[Exercise aim] Among the entries below, copy every line that carries the word "this".
· · · · · · ·
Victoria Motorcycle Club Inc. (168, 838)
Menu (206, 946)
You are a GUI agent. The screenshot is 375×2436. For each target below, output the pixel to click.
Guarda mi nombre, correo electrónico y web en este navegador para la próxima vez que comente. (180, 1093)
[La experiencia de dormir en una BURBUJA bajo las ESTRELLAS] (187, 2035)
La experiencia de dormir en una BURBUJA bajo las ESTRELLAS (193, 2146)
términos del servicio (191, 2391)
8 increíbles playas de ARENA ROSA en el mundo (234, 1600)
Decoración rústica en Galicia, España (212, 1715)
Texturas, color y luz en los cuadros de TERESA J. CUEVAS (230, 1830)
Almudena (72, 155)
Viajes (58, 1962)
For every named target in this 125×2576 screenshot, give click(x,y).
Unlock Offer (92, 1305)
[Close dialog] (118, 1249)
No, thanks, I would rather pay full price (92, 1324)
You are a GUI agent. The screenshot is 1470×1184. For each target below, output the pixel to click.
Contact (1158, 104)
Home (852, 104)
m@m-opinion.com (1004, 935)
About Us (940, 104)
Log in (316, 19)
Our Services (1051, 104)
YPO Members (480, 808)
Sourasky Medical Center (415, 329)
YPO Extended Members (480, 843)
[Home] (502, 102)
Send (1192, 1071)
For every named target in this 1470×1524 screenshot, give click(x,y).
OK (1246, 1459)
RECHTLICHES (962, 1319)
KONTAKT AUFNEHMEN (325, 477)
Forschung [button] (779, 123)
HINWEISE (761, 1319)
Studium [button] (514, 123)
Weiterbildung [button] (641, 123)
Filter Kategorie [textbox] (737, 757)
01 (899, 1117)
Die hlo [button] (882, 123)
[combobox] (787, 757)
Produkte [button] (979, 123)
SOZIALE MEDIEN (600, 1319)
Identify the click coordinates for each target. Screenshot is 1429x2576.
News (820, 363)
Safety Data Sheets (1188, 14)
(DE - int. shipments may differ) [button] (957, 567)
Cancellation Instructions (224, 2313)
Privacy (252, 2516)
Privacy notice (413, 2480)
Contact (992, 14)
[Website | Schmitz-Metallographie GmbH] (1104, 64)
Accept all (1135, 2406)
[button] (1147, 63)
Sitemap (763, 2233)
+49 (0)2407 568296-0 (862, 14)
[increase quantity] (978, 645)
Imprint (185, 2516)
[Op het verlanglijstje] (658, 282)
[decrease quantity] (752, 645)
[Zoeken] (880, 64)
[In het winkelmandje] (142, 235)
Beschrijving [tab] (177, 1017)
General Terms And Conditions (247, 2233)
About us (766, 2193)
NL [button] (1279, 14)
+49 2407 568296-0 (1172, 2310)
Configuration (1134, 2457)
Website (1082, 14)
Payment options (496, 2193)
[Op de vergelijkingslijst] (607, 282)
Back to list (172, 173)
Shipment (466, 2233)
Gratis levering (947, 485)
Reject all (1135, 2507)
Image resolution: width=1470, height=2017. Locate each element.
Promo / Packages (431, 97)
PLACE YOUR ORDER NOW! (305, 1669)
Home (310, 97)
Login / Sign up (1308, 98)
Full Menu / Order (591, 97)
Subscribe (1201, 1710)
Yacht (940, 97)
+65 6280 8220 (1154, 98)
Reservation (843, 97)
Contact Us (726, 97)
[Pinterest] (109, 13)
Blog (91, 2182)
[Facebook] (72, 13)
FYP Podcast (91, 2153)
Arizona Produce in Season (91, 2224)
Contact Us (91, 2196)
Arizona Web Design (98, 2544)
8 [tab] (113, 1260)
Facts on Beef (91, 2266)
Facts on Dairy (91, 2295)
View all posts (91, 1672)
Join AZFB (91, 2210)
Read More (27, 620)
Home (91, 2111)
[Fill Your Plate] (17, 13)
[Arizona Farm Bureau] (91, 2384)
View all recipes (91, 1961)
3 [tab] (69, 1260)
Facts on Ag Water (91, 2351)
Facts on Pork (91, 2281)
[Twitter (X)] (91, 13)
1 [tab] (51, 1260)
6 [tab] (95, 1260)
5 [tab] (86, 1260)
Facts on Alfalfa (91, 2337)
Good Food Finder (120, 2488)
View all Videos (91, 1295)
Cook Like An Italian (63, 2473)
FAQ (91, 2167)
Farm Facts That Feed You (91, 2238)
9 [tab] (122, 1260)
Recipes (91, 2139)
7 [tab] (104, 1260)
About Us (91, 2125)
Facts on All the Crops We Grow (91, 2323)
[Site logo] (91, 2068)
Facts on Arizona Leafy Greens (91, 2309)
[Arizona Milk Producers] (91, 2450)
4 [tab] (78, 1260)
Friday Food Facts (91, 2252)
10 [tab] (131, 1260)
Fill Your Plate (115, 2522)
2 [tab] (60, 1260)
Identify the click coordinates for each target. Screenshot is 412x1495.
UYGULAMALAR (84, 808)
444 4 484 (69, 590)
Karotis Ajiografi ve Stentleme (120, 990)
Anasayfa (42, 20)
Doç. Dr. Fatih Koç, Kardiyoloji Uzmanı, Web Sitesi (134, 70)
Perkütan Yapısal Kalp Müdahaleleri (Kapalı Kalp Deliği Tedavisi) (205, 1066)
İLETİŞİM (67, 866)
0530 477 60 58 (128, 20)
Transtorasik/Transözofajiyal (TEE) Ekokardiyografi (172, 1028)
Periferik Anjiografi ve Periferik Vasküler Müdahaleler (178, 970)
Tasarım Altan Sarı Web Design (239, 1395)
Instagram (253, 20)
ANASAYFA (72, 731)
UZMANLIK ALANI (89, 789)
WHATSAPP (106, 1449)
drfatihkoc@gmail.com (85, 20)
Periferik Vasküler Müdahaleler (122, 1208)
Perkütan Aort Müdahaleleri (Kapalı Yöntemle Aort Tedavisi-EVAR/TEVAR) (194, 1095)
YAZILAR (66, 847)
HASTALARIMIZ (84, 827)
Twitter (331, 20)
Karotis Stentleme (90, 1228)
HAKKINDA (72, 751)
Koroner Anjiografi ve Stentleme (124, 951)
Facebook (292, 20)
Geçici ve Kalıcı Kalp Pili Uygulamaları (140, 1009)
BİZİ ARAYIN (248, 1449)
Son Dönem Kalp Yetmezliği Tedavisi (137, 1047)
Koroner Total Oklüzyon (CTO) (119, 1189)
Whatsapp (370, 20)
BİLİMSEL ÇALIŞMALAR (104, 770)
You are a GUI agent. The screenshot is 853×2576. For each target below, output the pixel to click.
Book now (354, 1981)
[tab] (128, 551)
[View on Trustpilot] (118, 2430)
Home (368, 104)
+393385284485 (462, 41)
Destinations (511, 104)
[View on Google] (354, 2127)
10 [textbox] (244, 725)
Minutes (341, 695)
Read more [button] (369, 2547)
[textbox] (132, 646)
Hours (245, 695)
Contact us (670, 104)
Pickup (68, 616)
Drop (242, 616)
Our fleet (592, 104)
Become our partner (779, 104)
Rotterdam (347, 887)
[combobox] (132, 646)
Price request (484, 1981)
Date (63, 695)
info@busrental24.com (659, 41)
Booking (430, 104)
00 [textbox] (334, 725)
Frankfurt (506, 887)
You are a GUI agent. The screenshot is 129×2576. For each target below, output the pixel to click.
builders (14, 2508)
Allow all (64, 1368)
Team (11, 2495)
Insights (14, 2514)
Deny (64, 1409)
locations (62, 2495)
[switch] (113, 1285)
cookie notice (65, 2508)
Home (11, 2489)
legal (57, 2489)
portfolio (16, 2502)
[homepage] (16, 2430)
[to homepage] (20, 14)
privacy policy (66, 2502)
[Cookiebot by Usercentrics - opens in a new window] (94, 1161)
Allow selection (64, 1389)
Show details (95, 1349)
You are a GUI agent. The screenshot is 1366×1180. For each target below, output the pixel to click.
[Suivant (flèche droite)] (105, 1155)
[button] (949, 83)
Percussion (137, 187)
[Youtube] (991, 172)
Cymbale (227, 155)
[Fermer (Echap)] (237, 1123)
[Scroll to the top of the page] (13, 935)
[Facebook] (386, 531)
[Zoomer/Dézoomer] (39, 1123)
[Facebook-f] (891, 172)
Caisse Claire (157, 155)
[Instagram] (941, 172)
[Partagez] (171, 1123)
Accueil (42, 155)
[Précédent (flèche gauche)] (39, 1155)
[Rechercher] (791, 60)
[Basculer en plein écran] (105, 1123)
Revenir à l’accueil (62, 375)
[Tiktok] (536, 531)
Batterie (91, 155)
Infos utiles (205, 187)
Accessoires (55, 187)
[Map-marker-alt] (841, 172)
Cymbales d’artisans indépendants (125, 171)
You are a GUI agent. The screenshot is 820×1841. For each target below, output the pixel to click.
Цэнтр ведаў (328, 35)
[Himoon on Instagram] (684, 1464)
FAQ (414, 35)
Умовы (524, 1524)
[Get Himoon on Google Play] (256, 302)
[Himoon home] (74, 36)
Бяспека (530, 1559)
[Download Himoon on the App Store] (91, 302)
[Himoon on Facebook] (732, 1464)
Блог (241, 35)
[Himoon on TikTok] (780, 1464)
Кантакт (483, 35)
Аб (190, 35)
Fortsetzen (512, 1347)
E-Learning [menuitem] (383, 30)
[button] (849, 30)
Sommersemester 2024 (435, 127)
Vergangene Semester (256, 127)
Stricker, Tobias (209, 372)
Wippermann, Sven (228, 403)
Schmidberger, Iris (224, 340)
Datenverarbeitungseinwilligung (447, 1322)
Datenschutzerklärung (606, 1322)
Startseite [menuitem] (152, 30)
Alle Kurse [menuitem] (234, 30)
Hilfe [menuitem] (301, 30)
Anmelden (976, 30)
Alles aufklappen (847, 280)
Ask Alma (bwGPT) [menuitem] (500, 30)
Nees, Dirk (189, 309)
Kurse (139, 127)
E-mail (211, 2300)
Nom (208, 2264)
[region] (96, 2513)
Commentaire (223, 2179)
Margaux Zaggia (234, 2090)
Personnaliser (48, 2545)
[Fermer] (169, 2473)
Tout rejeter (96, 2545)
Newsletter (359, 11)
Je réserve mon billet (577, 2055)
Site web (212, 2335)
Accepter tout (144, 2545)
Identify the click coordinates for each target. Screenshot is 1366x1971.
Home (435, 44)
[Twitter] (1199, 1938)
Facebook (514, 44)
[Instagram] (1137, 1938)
· · · · · · ·
[Solution below]
For every named target in this 125×2576 screenshot, give click(x,y).
For every named target in this 1470×1524 screenshot, give click(x,y).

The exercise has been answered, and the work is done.